As to the issue of the liability of the charterer and the sub-charterer, the charterer and the sub-
charterer through their respective contracts of agreement/charter parties, obtained the use and
service of the entire LCT-Josephine. The vessel was likewise manned by the charterer and later
by the sub-charterer‘s people. With the complete and exclusive relinquishment of possession,
command and navigation of the vessel, the charterer and later the sub-charterer became the
vessel‘s owner pro hac vice. Now, and in the absence of any showing that the vessel or any part
thereof was commercially offered for use to the public, the above agreements/charter parties are
that of a private carriage where the rights of the contracting parties are primarily defined and
governed by the stipulations in their contract.
Thus, Roland, who, in his personal capacity, entered into the Preliminary Agreement with
Concepcion for the dry-docking and repair of LCT-Josephine, is liable under Article 1189 of the
New Civil Code.
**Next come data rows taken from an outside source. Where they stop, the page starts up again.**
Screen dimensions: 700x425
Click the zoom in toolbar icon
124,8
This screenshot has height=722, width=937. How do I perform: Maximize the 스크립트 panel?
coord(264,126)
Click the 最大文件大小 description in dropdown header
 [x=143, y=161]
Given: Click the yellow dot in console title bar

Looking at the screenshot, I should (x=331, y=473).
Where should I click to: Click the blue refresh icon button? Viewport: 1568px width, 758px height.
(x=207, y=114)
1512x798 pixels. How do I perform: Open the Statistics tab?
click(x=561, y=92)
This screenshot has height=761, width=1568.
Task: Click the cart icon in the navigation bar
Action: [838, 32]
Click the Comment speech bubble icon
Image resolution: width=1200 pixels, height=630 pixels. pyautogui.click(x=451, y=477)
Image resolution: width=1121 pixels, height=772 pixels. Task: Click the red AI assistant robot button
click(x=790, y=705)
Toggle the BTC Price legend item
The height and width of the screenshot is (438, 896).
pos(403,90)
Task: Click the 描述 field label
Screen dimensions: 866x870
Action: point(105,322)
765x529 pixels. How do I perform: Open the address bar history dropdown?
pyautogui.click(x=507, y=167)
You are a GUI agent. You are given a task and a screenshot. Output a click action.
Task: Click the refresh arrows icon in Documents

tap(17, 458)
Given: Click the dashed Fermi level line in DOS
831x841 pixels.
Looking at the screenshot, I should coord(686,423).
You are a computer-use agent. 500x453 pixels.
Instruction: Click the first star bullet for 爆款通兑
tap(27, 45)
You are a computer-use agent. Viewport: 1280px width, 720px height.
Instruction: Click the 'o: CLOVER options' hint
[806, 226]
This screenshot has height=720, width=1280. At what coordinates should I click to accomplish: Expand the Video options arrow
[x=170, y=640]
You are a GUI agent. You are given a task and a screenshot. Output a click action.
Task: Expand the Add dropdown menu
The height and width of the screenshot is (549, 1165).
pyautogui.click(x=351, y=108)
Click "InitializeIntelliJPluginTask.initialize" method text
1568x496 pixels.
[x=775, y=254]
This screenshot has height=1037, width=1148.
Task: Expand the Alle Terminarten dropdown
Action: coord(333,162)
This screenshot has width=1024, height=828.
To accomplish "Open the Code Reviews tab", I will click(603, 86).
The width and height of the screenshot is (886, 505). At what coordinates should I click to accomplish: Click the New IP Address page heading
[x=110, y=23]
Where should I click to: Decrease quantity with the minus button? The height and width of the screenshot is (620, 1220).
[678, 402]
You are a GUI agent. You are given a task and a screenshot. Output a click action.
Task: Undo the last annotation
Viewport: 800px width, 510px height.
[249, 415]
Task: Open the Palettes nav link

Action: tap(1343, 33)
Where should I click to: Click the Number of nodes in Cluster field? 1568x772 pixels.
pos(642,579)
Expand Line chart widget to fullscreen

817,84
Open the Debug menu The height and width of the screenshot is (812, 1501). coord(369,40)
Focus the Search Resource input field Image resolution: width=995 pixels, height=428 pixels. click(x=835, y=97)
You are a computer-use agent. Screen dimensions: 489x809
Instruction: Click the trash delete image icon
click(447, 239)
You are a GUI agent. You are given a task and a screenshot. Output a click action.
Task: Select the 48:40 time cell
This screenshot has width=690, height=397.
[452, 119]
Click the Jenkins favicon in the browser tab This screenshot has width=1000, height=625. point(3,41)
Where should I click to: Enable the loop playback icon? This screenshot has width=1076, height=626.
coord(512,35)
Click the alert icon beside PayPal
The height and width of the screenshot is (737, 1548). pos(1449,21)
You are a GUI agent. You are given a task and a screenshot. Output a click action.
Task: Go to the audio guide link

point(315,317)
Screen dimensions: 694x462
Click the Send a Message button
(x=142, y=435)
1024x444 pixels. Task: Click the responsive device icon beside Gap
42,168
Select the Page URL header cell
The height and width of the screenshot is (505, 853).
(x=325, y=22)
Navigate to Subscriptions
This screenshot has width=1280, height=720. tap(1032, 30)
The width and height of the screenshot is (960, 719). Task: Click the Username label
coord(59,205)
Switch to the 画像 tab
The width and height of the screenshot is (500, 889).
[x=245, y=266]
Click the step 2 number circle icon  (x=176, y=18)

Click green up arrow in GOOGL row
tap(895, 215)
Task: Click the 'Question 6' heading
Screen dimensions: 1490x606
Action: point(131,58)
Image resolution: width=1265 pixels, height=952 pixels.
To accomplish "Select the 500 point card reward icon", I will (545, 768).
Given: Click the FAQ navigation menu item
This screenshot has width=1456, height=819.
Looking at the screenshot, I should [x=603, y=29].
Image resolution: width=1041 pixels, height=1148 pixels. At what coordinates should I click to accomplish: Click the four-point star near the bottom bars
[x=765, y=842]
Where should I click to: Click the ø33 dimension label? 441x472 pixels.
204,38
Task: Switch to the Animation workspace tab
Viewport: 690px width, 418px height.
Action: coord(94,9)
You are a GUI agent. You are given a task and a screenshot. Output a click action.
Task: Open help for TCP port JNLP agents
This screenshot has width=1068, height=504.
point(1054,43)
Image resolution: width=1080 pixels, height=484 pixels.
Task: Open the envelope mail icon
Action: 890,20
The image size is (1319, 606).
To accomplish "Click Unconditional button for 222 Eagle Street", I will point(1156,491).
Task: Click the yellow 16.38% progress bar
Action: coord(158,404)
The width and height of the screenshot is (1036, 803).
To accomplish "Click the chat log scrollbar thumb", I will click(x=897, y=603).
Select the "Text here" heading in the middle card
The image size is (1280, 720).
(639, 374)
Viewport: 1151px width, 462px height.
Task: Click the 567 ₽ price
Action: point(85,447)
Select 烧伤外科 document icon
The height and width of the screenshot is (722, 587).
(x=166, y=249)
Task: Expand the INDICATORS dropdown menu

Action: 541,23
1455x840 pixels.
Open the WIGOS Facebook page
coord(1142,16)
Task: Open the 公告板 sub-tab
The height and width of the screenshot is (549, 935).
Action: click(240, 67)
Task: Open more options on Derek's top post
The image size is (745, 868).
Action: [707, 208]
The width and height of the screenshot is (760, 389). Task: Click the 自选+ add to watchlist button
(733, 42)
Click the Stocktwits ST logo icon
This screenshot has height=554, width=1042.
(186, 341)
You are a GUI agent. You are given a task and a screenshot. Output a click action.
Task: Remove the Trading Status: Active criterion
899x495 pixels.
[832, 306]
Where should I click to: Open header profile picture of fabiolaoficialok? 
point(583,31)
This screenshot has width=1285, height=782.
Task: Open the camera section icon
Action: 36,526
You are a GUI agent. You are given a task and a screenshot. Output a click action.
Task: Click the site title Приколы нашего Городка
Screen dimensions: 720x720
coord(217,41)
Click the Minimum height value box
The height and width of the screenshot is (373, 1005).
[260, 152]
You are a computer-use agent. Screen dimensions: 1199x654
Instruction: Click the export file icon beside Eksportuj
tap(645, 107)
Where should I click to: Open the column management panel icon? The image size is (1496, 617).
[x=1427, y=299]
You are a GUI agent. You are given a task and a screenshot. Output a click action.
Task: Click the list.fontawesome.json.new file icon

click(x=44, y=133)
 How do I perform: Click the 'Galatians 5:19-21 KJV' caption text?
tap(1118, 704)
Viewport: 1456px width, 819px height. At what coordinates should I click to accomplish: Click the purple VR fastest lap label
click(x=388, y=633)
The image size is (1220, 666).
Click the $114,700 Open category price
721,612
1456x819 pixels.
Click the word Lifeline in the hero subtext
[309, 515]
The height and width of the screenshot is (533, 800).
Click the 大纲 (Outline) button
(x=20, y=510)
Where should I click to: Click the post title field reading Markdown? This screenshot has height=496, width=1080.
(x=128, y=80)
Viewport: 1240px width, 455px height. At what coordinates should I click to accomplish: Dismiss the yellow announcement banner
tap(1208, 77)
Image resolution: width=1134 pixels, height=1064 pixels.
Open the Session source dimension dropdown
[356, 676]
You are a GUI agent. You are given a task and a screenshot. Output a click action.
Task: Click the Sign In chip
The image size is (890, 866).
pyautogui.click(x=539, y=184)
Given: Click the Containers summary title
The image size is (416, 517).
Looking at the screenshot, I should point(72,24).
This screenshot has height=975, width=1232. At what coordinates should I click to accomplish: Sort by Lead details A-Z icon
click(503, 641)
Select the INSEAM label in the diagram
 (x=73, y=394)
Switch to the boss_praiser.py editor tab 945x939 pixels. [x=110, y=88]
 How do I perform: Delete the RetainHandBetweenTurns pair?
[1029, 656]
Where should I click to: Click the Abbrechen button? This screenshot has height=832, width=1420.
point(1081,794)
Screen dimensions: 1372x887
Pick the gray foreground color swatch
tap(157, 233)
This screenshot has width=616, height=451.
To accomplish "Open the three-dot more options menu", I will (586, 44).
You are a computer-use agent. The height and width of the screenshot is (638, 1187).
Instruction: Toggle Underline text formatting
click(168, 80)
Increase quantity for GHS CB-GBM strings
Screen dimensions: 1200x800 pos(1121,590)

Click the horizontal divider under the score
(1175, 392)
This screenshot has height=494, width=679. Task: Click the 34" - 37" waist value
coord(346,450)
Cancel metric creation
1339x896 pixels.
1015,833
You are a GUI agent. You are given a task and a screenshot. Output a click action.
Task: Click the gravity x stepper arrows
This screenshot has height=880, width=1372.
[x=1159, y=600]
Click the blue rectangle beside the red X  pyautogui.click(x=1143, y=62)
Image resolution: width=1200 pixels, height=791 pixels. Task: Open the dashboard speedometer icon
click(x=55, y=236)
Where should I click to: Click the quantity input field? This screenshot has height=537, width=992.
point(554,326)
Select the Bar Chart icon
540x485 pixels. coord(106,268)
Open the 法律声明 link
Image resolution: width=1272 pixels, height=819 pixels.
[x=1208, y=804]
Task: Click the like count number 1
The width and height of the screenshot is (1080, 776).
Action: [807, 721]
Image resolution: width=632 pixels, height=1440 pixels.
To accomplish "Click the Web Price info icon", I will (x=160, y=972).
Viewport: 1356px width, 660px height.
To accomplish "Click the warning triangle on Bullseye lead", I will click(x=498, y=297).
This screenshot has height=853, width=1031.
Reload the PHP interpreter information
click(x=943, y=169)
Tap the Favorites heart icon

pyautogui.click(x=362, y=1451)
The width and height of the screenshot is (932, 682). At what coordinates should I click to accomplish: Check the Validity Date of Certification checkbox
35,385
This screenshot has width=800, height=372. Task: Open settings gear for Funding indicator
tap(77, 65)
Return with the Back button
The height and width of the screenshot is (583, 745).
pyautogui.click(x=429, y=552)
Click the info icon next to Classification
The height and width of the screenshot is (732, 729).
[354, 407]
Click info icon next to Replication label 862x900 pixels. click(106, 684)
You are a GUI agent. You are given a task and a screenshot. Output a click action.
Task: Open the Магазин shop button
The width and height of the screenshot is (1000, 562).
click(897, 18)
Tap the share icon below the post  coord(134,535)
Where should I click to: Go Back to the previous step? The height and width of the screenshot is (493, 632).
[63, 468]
There is no denying that the vessel was not returned to Concepcion after the
repairs because of the provision in the Preliminary Agreement that the same ―should‖ be used by
Roland for the first two years. Before the vessel could be returned, it was lost due to the
negligence of Agustin to whom Roland chose to sub-charter or sublet the vessel.
PTSC is liable to Concepcion under Articles 1665 and 1667 of the New Civil Code. As the
charterer or lessee under the Contract of Agreement dated June 20, 1984, PTSC was contract-
bound to return the thing leased and it was liable for the deterioration or loss of the same.
Agustin, on the other hand, who was the sub-charterer or sub-lessee of LCT-Josephine, is liable
under Article 1651 of the New Civil Code. Although he was never privy to the contract between
PTSC and Concepcion, he remained bound to preserve the chartered vessel for the latter. Despite
his non-inclusion in the complaint of Concepcion, it was deemed amended so as to include him
because, despite or in the absence of that formality of amending the complaint to include him, he
still had his day in court as he was in fact impleaded as a third-party defendant by his own son,
Roland – the very same person who represented him in the Contract of Agreement withLarrazabal.
Clearly, the petitioners, to whom the possession of LCT Josephine had been entrusted as early as
the time when it was dry-docked for repairs, were obliged to insure the same. Unfortunately, they
failed to do so in clear contravention of their respective agreements. Certainly, they should now
all answer for the loss of the vessel.